IDBI MF floats bond fund to ride frenzy for debt plans
Jan 30 2012
The new fund offer (NFO) which is open for subscription from January 31 to February 14, comes at a time when debt is the flavour of the season and retail interest in debt investment is catching up.
Addressing a press conference here Debasish Mallick, MD and CEO, IDBI Asset Management said, “The fund has not set any limit for investment in any particular debt or money market instrument so as to take advantage of the emerging market situations, while moving investments from one instrument to another in a dynamic manner.”
“This flexibility in portfolio composition will generate optimum risk-adjusted returns making this scheme relevant under all market consitions,” Mallick said.

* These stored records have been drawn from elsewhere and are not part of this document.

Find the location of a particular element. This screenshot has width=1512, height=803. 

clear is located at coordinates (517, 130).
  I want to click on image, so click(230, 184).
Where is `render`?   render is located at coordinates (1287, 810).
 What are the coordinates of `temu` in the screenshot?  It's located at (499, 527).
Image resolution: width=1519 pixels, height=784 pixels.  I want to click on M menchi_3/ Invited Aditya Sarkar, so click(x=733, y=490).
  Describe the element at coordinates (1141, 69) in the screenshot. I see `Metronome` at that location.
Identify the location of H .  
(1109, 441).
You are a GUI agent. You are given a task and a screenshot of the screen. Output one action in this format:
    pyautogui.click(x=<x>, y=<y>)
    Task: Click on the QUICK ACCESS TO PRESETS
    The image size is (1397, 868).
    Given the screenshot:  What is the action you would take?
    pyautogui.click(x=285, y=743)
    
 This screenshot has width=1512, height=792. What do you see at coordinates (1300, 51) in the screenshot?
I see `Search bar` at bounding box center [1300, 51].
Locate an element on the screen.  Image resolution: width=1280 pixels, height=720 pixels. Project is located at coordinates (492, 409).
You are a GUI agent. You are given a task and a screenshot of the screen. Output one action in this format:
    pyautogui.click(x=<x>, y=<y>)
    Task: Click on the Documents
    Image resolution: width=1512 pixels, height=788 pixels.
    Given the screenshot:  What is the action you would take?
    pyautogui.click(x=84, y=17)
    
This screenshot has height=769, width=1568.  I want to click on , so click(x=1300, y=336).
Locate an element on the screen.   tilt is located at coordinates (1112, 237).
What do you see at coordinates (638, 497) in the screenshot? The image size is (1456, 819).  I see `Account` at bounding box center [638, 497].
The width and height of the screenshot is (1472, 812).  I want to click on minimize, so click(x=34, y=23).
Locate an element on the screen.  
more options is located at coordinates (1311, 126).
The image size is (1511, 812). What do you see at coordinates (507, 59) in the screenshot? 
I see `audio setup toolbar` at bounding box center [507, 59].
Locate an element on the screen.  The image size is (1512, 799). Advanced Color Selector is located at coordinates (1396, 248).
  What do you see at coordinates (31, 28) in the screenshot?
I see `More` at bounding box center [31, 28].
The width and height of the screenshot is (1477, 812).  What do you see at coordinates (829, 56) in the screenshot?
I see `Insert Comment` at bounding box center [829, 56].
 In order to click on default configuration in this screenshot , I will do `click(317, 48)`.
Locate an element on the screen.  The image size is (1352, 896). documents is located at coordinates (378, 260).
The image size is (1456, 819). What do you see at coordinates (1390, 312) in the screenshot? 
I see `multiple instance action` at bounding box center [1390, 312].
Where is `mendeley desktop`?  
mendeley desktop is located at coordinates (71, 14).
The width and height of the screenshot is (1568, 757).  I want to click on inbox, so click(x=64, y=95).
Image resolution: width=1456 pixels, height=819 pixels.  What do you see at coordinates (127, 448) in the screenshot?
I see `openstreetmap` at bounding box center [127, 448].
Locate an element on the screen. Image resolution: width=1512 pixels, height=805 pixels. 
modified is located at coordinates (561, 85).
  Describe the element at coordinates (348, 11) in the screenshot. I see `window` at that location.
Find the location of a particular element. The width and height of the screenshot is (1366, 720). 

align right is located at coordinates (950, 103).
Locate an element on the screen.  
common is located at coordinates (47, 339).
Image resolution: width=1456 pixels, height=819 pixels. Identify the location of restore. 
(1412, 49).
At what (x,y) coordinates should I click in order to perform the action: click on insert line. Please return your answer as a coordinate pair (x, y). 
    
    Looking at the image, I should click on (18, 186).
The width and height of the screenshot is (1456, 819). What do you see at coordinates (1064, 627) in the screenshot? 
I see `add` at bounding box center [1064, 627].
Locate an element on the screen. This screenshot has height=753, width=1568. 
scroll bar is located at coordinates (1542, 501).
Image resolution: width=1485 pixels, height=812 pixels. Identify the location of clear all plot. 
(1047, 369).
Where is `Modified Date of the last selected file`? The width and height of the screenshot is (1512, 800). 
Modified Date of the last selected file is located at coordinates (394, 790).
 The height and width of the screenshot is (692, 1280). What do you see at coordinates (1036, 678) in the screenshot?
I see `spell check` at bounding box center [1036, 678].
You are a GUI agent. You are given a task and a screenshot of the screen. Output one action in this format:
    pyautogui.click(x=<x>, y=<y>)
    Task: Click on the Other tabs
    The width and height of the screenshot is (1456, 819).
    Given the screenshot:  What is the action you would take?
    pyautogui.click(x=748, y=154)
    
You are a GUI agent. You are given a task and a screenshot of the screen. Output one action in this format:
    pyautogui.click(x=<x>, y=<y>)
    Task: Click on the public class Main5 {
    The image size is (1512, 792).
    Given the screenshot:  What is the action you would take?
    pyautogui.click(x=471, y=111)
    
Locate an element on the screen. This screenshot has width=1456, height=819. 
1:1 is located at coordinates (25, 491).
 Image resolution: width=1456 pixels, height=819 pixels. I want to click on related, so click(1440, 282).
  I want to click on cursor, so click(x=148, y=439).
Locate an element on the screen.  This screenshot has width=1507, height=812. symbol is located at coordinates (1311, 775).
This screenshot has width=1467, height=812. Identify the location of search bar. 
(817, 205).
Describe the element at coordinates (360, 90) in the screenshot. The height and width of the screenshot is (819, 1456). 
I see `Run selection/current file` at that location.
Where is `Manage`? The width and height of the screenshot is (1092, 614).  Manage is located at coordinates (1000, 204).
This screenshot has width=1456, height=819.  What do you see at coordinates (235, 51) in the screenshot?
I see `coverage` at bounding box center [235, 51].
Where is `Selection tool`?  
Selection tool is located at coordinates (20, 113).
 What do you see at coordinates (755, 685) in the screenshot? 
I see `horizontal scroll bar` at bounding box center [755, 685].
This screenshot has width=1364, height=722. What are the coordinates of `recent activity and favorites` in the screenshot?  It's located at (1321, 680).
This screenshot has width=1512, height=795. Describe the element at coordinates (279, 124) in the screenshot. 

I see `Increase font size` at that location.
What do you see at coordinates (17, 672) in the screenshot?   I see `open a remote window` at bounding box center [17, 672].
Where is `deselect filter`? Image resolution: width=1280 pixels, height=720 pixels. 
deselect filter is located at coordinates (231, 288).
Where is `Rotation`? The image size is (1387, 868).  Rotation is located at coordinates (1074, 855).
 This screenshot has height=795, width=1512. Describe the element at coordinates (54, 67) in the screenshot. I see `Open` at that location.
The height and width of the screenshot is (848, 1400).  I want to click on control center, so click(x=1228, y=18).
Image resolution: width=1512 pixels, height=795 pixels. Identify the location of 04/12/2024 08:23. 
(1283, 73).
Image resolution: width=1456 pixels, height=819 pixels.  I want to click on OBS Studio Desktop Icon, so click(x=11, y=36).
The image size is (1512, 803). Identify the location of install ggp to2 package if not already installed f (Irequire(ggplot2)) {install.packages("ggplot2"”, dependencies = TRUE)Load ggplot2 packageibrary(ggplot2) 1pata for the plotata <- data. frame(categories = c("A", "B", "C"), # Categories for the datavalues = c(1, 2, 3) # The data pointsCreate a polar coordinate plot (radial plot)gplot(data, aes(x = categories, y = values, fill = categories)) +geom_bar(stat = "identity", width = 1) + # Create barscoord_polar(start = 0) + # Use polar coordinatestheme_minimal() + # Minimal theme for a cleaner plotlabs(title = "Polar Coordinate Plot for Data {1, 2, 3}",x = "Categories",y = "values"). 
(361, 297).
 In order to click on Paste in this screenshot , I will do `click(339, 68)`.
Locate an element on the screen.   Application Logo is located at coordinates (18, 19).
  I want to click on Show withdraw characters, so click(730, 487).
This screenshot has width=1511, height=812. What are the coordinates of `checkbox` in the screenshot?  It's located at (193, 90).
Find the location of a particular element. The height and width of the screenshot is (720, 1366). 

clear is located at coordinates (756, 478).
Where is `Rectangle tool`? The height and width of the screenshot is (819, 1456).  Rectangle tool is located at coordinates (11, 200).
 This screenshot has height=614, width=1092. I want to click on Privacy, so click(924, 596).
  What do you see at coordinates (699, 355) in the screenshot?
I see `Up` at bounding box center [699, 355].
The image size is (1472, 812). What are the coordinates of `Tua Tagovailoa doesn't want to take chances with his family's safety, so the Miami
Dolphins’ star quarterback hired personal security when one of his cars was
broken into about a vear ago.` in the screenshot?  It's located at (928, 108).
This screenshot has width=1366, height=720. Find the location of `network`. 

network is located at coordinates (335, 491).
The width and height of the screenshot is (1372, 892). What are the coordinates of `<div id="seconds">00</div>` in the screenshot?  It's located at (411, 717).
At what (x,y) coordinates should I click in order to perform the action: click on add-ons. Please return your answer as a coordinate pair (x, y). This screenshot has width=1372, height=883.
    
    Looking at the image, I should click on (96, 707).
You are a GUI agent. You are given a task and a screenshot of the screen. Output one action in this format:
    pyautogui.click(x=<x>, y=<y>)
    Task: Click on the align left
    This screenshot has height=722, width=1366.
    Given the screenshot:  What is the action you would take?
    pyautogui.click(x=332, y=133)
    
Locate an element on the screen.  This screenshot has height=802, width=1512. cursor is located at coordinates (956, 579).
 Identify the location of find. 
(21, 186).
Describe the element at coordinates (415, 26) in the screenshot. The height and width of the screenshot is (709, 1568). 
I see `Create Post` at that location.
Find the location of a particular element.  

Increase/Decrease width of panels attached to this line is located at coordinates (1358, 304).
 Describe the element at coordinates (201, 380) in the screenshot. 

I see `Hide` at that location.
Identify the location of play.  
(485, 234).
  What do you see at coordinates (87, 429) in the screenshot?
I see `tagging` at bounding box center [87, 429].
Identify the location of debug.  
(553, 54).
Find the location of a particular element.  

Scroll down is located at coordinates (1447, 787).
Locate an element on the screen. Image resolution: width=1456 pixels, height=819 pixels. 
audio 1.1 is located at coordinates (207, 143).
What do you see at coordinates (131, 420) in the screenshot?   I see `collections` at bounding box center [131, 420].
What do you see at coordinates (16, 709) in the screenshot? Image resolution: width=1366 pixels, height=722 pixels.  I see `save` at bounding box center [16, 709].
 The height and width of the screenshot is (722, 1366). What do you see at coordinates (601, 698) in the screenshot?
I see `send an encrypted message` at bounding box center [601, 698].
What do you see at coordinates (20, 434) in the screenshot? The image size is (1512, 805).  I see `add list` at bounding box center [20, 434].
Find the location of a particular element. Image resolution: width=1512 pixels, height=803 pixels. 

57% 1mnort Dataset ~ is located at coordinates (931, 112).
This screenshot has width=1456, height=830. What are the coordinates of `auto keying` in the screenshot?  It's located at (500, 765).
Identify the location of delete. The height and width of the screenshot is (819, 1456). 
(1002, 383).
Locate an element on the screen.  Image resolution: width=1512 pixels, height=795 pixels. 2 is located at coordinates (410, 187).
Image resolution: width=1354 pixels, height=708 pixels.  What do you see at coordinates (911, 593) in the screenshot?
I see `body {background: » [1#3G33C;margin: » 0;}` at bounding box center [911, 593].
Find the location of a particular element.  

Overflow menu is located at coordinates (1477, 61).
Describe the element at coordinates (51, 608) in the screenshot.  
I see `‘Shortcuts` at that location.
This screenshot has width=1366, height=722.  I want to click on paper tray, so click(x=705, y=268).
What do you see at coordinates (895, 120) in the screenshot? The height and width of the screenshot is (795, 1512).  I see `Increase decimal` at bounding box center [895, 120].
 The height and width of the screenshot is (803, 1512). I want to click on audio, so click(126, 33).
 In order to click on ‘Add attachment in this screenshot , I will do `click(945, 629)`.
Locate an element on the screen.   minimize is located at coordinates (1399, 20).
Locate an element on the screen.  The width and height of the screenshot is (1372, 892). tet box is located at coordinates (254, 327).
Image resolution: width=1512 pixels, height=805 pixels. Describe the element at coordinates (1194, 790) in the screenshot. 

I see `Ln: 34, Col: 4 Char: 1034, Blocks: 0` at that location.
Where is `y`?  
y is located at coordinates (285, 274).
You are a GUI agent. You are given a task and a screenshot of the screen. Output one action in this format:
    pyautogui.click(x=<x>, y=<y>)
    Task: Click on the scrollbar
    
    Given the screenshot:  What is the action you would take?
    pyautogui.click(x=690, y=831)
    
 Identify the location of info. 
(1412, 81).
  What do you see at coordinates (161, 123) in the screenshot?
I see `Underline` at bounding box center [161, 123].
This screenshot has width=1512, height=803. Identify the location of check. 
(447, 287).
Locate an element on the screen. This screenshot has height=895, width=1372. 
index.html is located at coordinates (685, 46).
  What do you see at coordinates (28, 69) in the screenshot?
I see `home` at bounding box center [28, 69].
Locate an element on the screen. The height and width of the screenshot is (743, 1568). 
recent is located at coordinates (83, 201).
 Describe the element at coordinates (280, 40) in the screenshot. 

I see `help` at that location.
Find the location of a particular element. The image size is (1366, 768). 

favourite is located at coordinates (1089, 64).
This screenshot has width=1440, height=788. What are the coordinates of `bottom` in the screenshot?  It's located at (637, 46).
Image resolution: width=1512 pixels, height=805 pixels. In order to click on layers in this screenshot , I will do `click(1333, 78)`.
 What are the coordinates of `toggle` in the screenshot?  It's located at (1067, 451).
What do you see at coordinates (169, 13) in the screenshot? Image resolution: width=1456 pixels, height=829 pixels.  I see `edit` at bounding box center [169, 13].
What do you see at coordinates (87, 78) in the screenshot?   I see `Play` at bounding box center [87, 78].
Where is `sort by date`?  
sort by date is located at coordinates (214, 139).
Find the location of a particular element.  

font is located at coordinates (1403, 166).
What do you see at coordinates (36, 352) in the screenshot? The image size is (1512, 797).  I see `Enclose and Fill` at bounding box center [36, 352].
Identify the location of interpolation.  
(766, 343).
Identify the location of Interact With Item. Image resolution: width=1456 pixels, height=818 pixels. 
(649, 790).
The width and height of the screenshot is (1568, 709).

Talking about the possibility of a good return in high interest rate regime, Mallick said the fund would make capital gains once the Reserve Bank of India (RBI) starts cutting interest rate, besides the income from the coupon rate.
The fund will allocate 100 per cent of the inflows in government securities, treasury bills, PSU bonds and corporate bonds across various maturities. However, the fund will invest in high-quality paper that also have enough liquidity in the market.
“The investment objective of the scheme is to generate income, while maintaining liquidity and asset quality through active management of a portfolio comprising of debt and money market instruments,” Mallick said.
The fund is benchmarked to Crisil Composite Bond Fund Index.
Investors will have to pay one per cent for exit within one year from the date of allotment. The allotment in the scheme after the closure of the NFO will be done on February 22.